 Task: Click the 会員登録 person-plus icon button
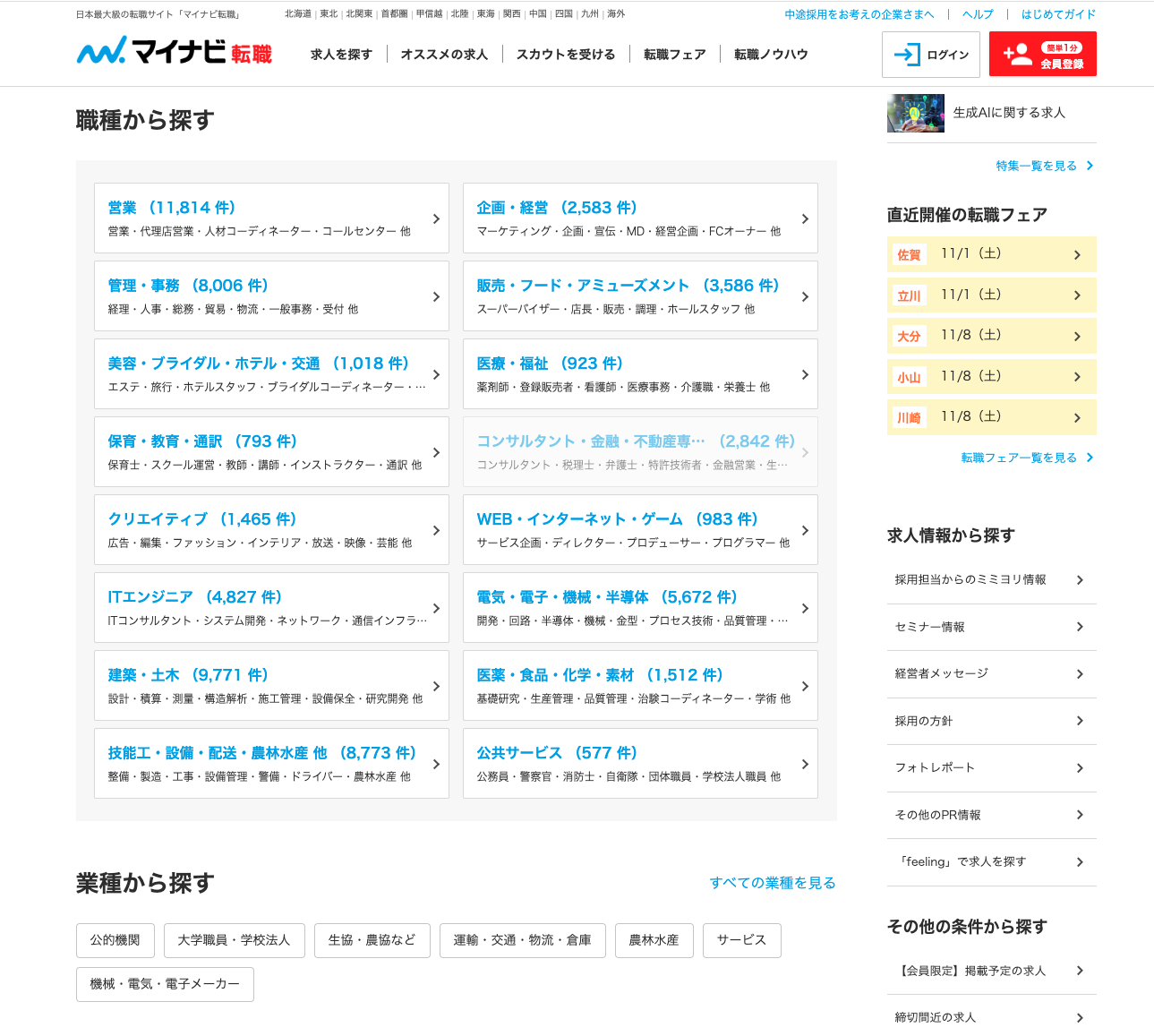click(x=1017, y=55)
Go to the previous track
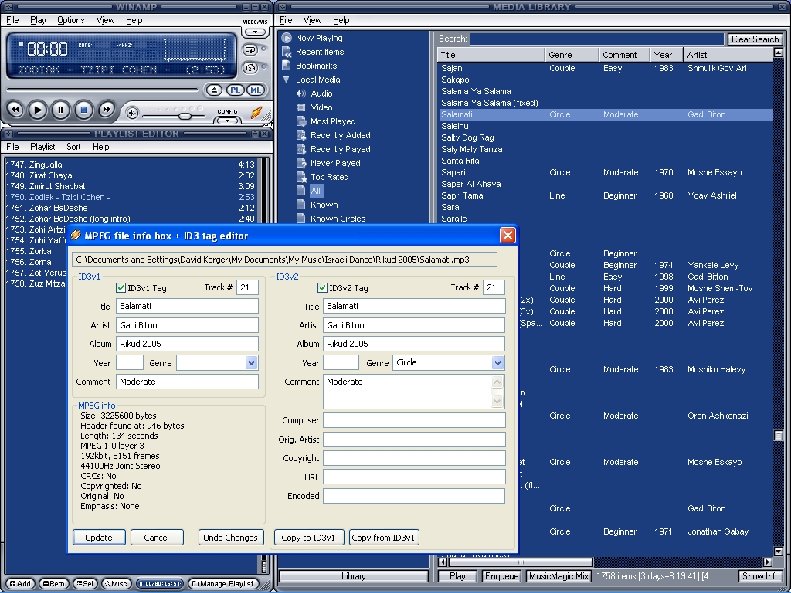Image resolution: width=791 pixels, height=593 pixels. [14, 110]
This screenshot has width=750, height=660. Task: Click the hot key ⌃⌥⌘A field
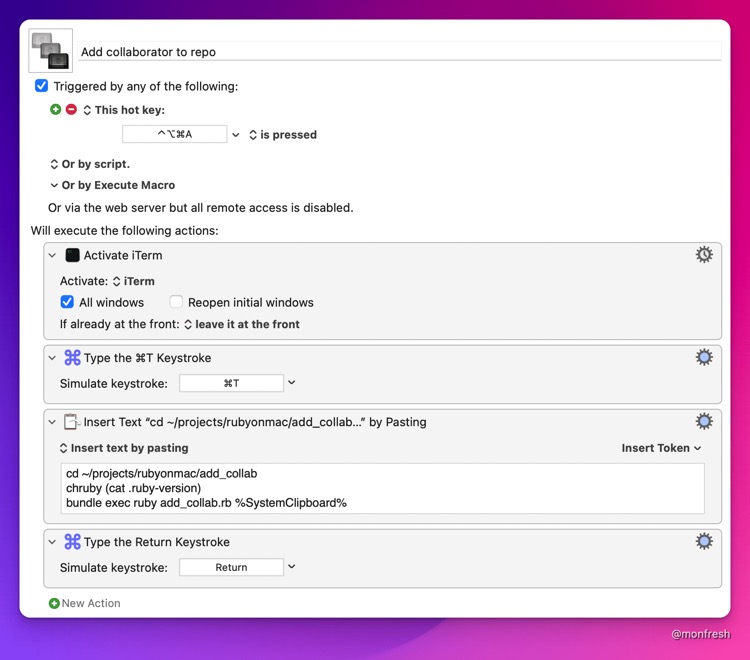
________
WORK TO BE COMPLETED. Reproduce every line of the entries above word for word, leaving out the pictures.

THE OUTPUT.
 Task: Click the 会員登録 person-plus icon button
click(x=1017, y=55)
Go to the previous track
Image resolution: width=791 pixels, height=593 pixels. [14, 110]
This screenshot has width=750, height=660. Task: Click the hot key ⌃⌥⌘A field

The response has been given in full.